The other ground rule I’d like to talk about is the idea of demonstration. Sometimes—not often, but sometimes—the College Board expects you to identify a correct answer because it technically describes something that the text demonstrates, rather than restating it. One example appears on page 479 of the same book, in question 17. That question asks about lines 4 through 8 of the text, and the correct answer to the question mentions “vivid imagery.” This answer is correct because the citation includes this sentence: “Raindrops . . . bounced against sidewalks in glistening sparks, then disappeared like tiny ephemeral jewels.” This sentence is a demonstration of imagery, not a collection of words that mean the same thing as the word “imagery.” Again, the College Board rarely asks questions of this type, but it’s important to be aware that it may occasionally do so.
The Passage-Based Reading Process In Action Against Real Questions
To prove that the SAT Passage-Based Reading process works against real SAT questions like the ones you’ll see on test day, and to help you learn how to use that process on your own, we’ll go through all the Passage-Based Reading questions for the first Critical Reading section of the first test in the second edition of the College Board’s Blue Book, The Official SAT Study Guide. You’ll need a copy of that book to follow along. (Really, you’ll need a copy anyway, since it’s the only printed source of real SAT test questions—all printed practice tests from third-party prep companies contain fake tests that might not follow the same rules as the real test.) You can find a good deal on it here: http://www.SATprepBlackBook.com/blue-book.
We’ll do the Passage-Based Reading questions starting on page 391 of The Official SAT Study Guide, second edition, since page 391 is the beginning of the first Critical Reading section in the first practice test in that book. After we go through those questions, we’ll go through the entire College Board book and do a selection of questions that students have traditionally found challenging from other sections in other practice tests.
(If you would like to see some video demonstrations of these ideas, go to www.SATprepVideos.com for a selection of demonstration videos that are free to readers of this book.)
Page 391, Question 6
This is bit of a doozy to start off with, but oh well :)

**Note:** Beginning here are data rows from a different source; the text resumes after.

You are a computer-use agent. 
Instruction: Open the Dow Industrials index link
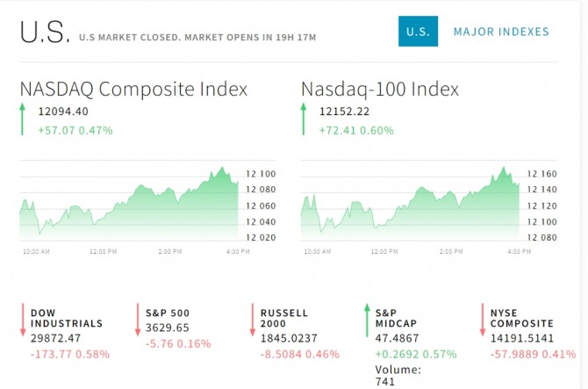[x=67, y=318]
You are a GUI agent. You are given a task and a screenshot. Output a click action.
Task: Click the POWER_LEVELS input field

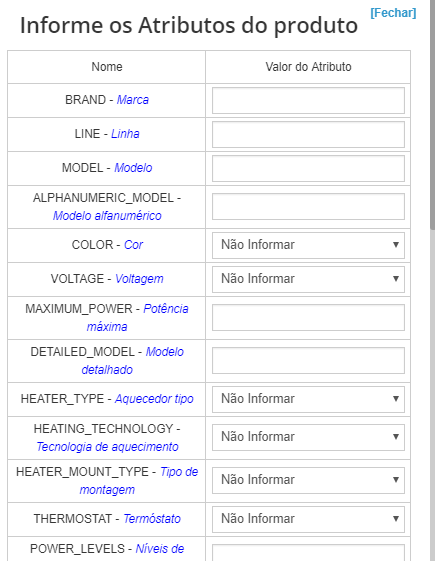pyautogui.click(x=308, y=553)
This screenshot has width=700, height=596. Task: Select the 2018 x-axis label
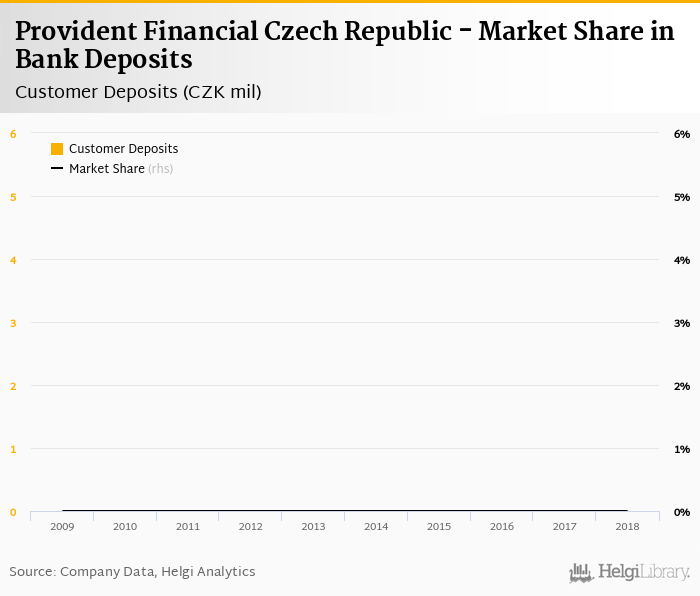(627, 526)
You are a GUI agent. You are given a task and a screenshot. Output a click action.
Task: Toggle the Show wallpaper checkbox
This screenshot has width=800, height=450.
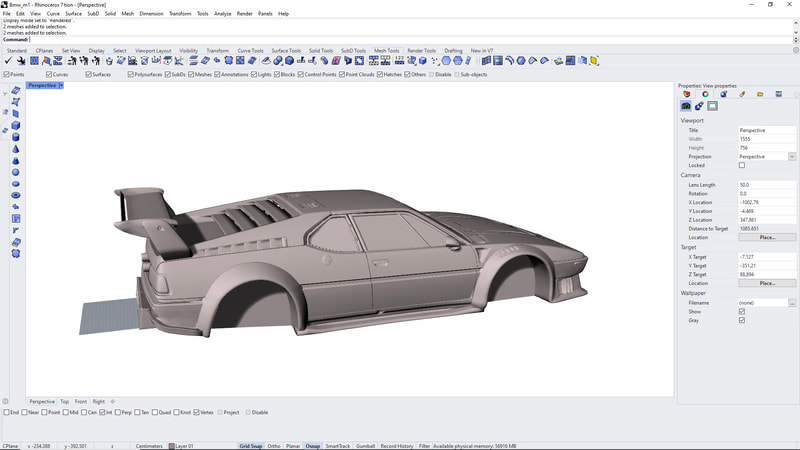tap(741, 311)
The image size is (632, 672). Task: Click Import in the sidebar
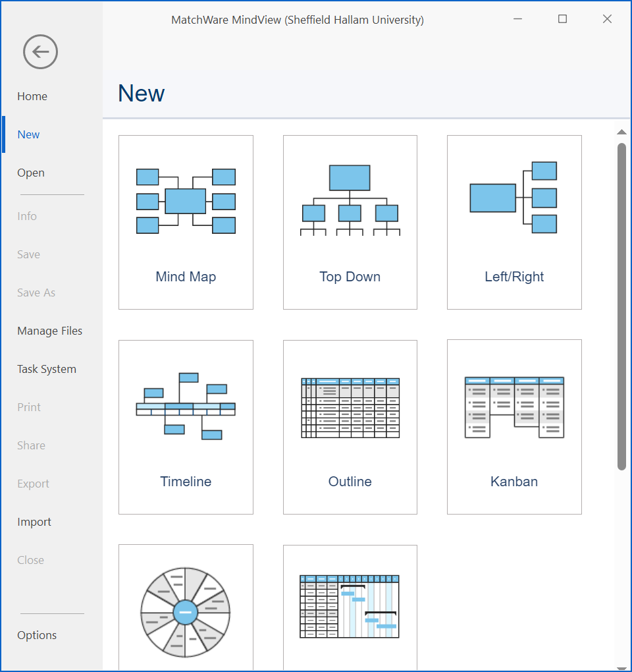[x=34, y=522]
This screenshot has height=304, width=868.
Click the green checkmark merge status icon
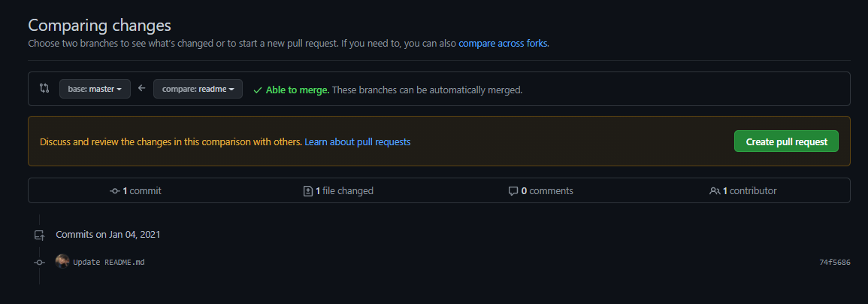point(258,90)
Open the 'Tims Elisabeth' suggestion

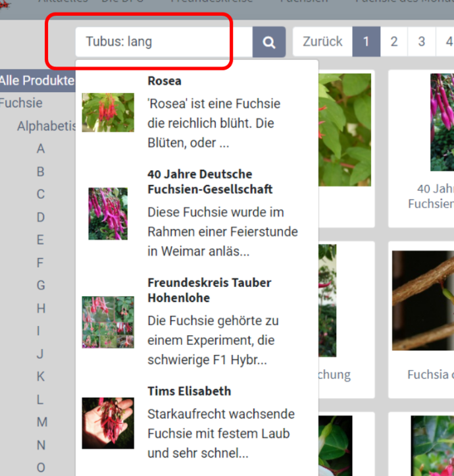pos(189,391)
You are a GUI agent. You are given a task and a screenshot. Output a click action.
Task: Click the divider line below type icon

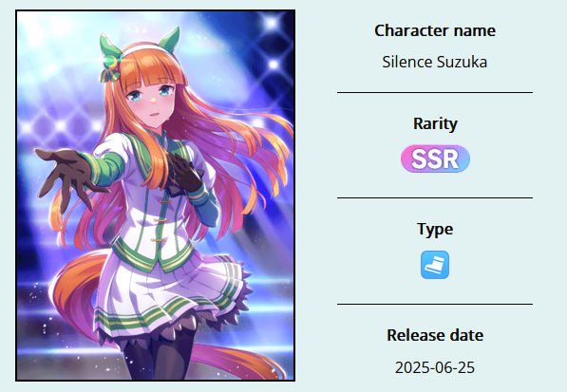435,304
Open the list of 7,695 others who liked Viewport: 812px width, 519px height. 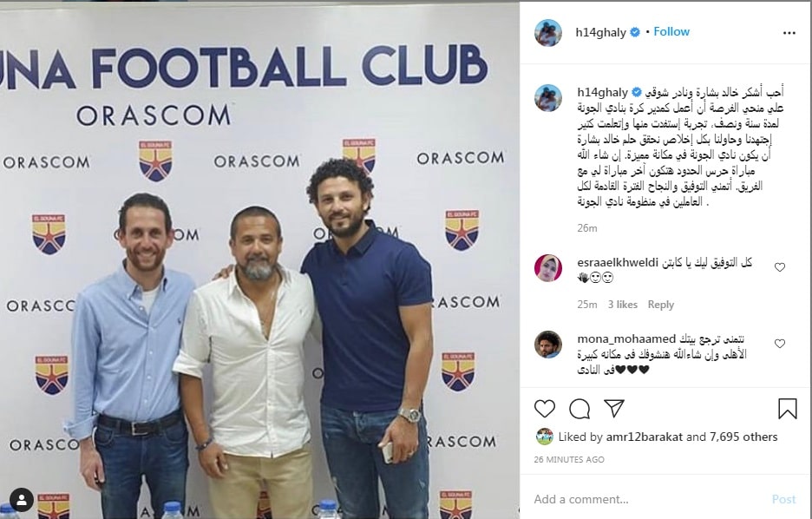(x=743, y=437)
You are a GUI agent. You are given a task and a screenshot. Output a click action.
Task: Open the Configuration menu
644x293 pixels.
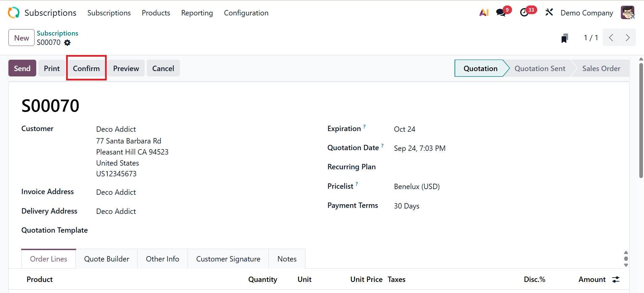pyautogui.click(x=246, y=13)
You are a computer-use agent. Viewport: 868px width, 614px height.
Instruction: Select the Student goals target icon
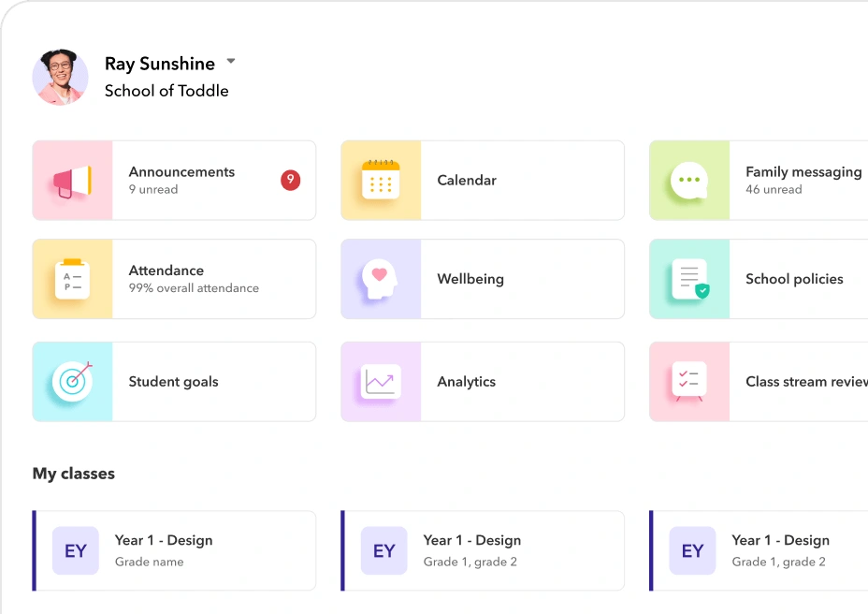73,381
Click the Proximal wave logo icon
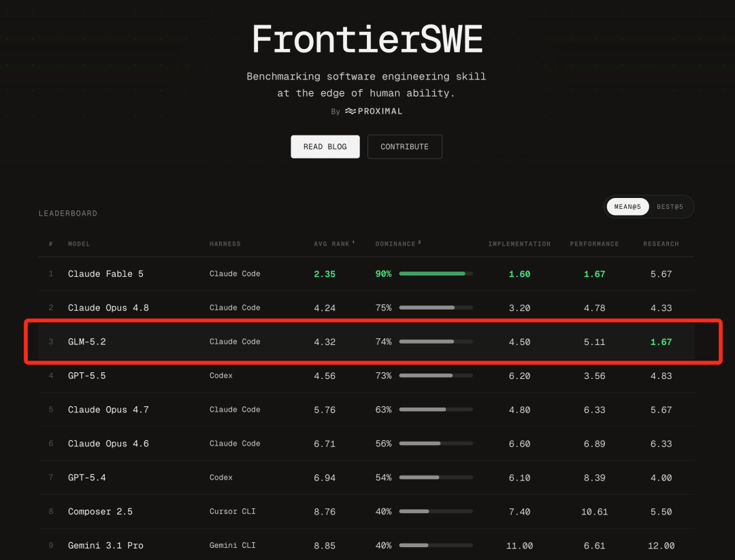735x560 pixels. click(350, 111)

First, let’s talk about why the wrong answers are wrong:
(A) is irrelevant to the passage. A lot of students will assume that making mistakes is automatically human, but the text never mentions anyone making a mistake or doing anything wrong, so this can’t be the answer.
(B) is irrelevant because the text doesn’t mention company—it never says whether other people are present with the speaker or not.
(C) is irrelevant. It’s true that the descriptions of nature are in the past tense, but the statement “It felt good to be human” is also in the past tense. Within the context of the passage, then, the good feeling of being human is happening at the same time as the rest of the paragraph.
(D) is correct—we’ll talk more about it below.
(E) doesn’t work because the text never mentions simplicity, nor a lack of complication, nor any other phrase that could mean the same thing as the word “simplicity.” It would be a common mistake for students to assume that the author thinks nature is simple, but on the SAT we must avoid these kinds of assumptions. We have to stick to the exact wording of the text, and the exact wording of the text never mentions any idea synonymous with the word “simplicity.”
Now let’s talk about why (D) is correct. The text mentions the “wondrous spectacle” of the “night sky.” The “night sky” is a natural thing, and the phrase “wondrous spectacle” is an appreciative, positive way to describe something that must be a visually appealing scene (because “wondrous” is positive and a “spectacle” is a visual scene), so the “night sky[‘s]” “wondrous spectacle” is an example of “nature’s beauty.” That part is fairly straightforward. What might not be so obvious is why we can use those phrases from line 10 when the question asks us about line 12.
To figure this out, we need to remember the College Board’s unstated policy on ideas that appear consecutively in the text. This text talks about horses wandering past the speaker; the horses never look up at the “wondrous spectacle” of “the night sky,” but the speaker does. The next sentence says “it feels good to be human.” In SAT-code, this means that “to be human” is to do the opposite of what the horses do, and the horses aren’t looking up. Thus, “to be human” and to notice “the wondrous spectacle” of “the night sky” must be the same thing in the College Board’s way of thinking.